Work order >> Quote each line exactly, from the line that contains "01 (128, 163)" down to the last line of the listing, and no other lines.

Records supplied >>
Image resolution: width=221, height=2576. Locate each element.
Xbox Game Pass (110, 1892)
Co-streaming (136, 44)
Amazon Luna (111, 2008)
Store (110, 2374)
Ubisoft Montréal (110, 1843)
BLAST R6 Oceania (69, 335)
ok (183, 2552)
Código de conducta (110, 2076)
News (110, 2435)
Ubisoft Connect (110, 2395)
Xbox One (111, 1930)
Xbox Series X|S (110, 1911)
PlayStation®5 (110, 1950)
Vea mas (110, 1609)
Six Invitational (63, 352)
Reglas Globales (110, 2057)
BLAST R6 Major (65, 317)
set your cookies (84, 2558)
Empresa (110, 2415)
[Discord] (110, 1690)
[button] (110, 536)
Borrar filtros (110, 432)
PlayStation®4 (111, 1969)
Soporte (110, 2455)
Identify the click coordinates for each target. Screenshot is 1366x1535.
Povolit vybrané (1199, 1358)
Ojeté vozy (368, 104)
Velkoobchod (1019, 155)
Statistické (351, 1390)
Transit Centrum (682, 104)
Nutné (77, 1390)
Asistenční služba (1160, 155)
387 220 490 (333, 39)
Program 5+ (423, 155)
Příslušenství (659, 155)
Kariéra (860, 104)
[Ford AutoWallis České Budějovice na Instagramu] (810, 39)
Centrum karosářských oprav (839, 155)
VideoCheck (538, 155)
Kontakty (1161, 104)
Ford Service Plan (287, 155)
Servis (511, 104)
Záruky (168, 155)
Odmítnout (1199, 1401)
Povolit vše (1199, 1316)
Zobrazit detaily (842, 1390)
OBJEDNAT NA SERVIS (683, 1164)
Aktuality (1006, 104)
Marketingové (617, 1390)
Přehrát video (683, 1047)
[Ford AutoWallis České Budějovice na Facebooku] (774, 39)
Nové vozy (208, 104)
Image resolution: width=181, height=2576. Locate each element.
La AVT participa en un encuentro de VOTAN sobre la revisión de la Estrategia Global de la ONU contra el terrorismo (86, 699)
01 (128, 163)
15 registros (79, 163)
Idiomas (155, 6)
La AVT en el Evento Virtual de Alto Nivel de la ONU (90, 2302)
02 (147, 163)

Solution to the exercise >>
01 (128, 163)
15 registros (79, 163)
Idiomas (155, 6)
La AVT en el Evento Virtual de Alto Nivel de la ONU (90, 2302)
02 (147, 163)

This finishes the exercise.